:: DATA LISTING ::
::::::::::

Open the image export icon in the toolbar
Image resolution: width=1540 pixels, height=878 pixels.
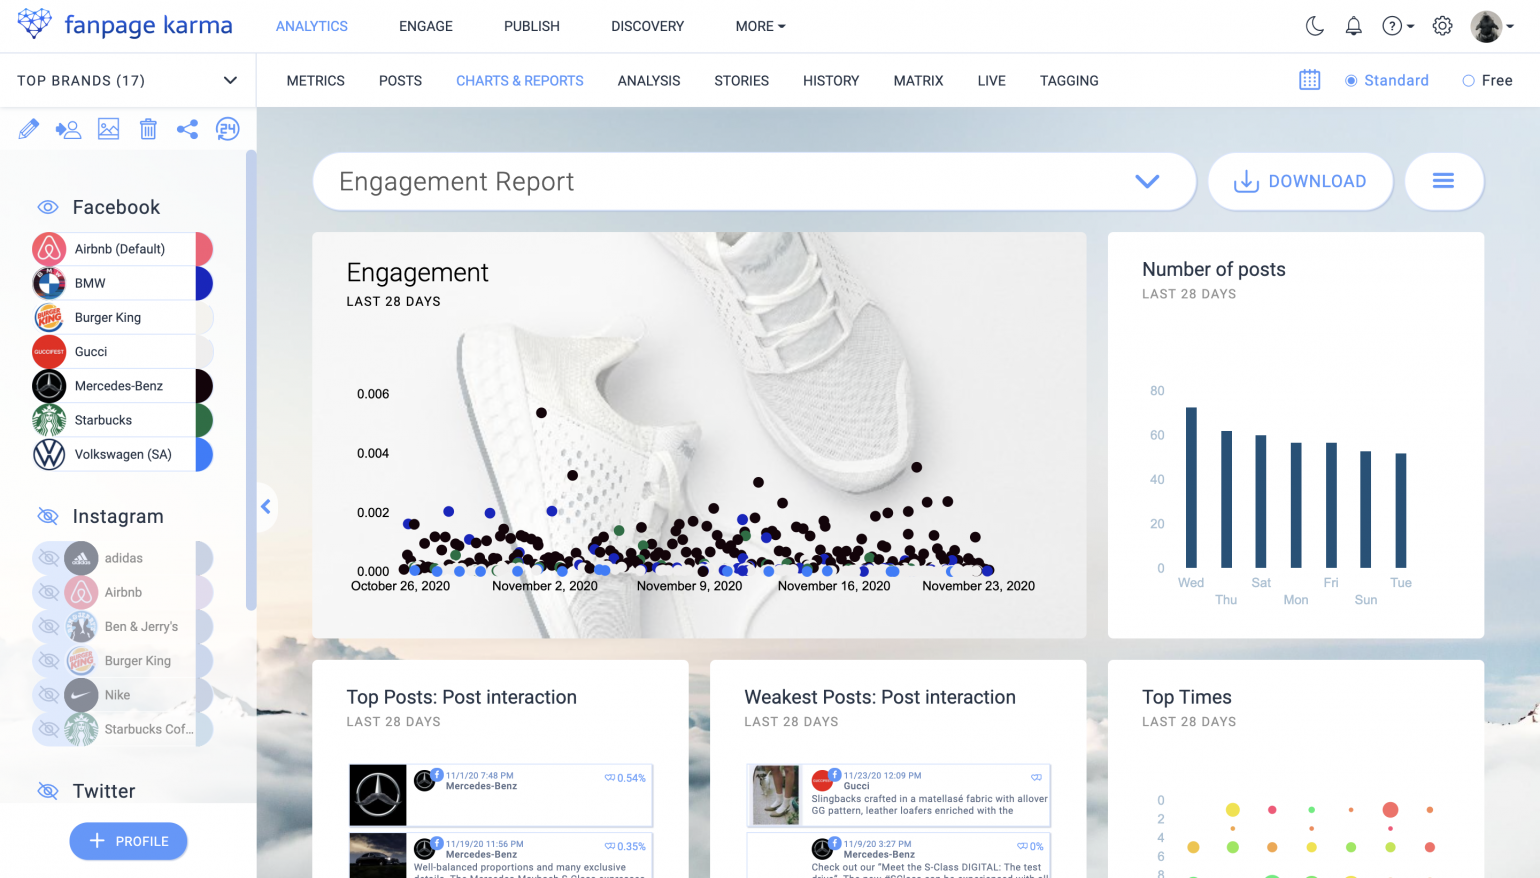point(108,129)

::::::::::

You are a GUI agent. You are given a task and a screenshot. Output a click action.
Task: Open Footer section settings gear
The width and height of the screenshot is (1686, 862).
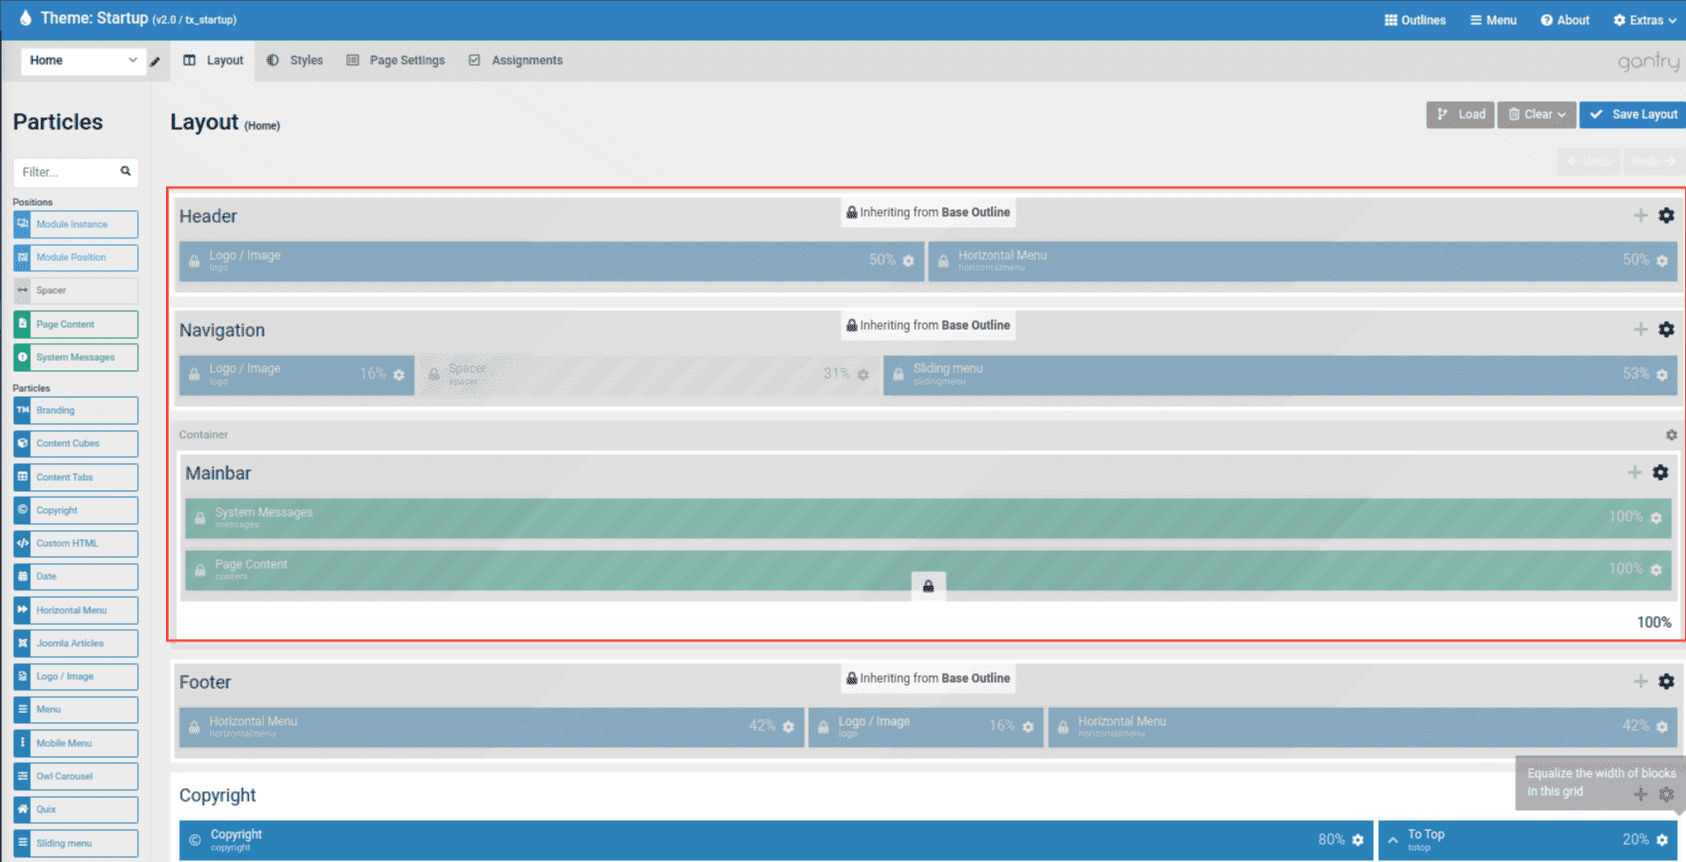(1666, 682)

::::::::::

:: TO DO ::
Using the records above, report how many lines include "Open", with no words around the number.

:: SOLUTION FOR THIS EXERCISE ::
2